*** Opening of SOURCE RECORDS ***
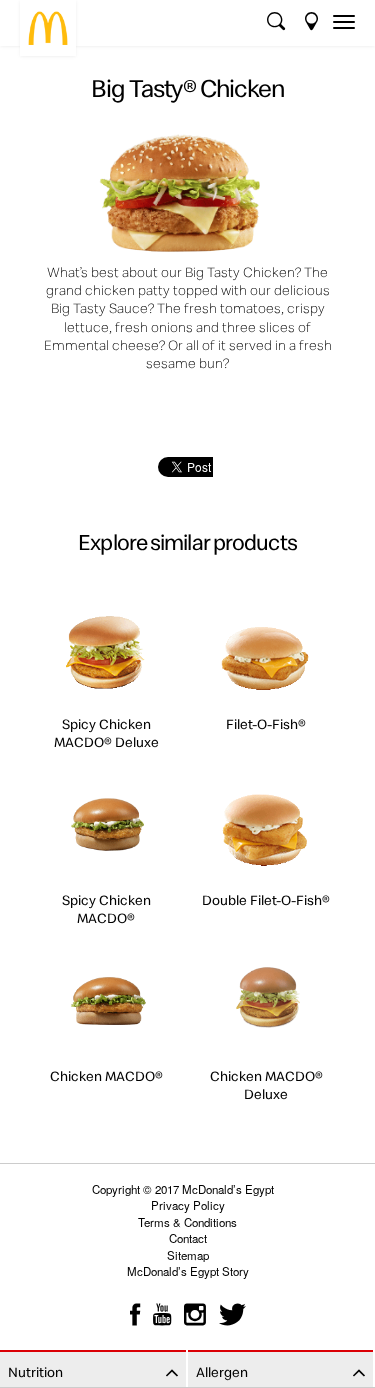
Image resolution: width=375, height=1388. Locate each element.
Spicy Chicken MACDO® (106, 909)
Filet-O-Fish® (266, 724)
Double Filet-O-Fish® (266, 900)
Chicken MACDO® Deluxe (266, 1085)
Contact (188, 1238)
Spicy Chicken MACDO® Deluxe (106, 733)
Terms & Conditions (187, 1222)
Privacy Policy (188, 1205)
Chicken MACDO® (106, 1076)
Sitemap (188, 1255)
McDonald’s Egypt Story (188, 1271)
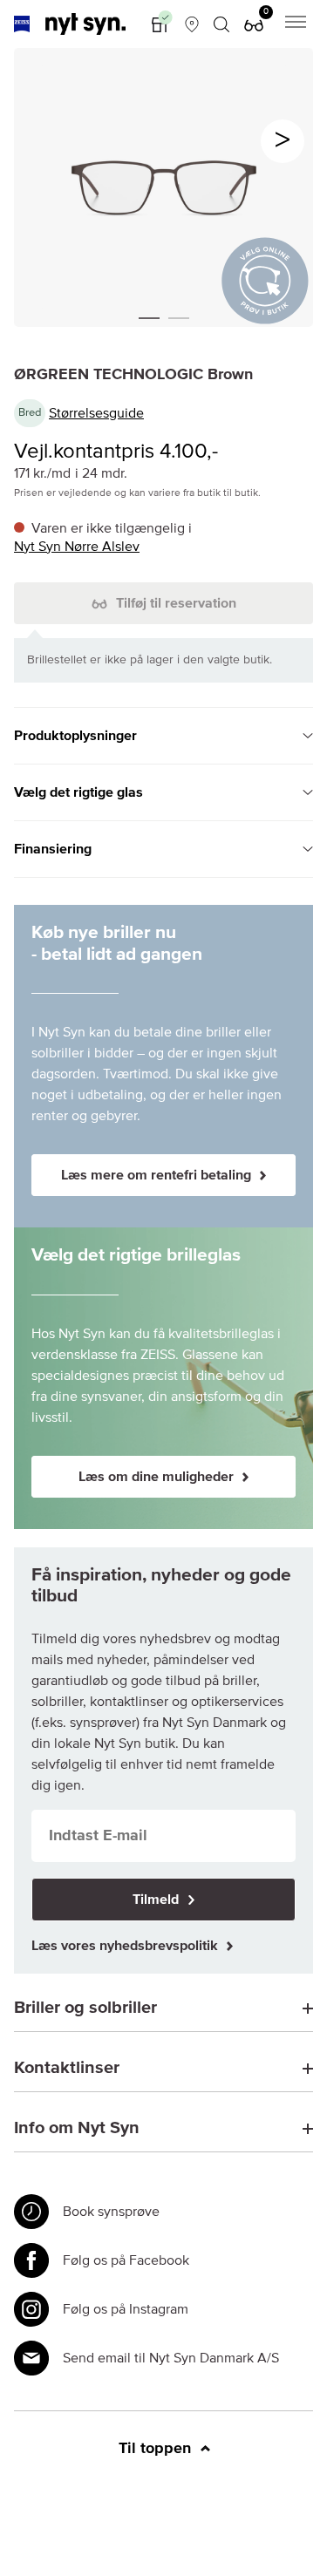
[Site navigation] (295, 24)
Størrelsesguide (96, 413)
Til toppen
*** Close of SOURCE RECORDS ***
▶ **WORK TASK**
Pictures aside, repeat each entry in full and without change.

▶ **EXERCISE RESULT**
Image resolution: width=375, height=1388. Locate each element.
Spicy Chicken MACDO® (106, 909)
Filet-O-Fish® (266, 724)
Double Filet-O-Fish® (266, 900)
Chicken MACDO® Deluxe (266, 1085)
Contact (188, 1238)
Spicy Chicken MACDO® Deluxe (106, 733)
Terms & Conditions (187, 1222)
Privacy Policy (188, 1205)
Chicken MACDO® (106, 1076)
Sitemap (188, 1255)
McDonald’s Egypt Story (188, 1271)
[Site navigation] (295, 24)
Størrelsesguide (96, 413)
Til toppen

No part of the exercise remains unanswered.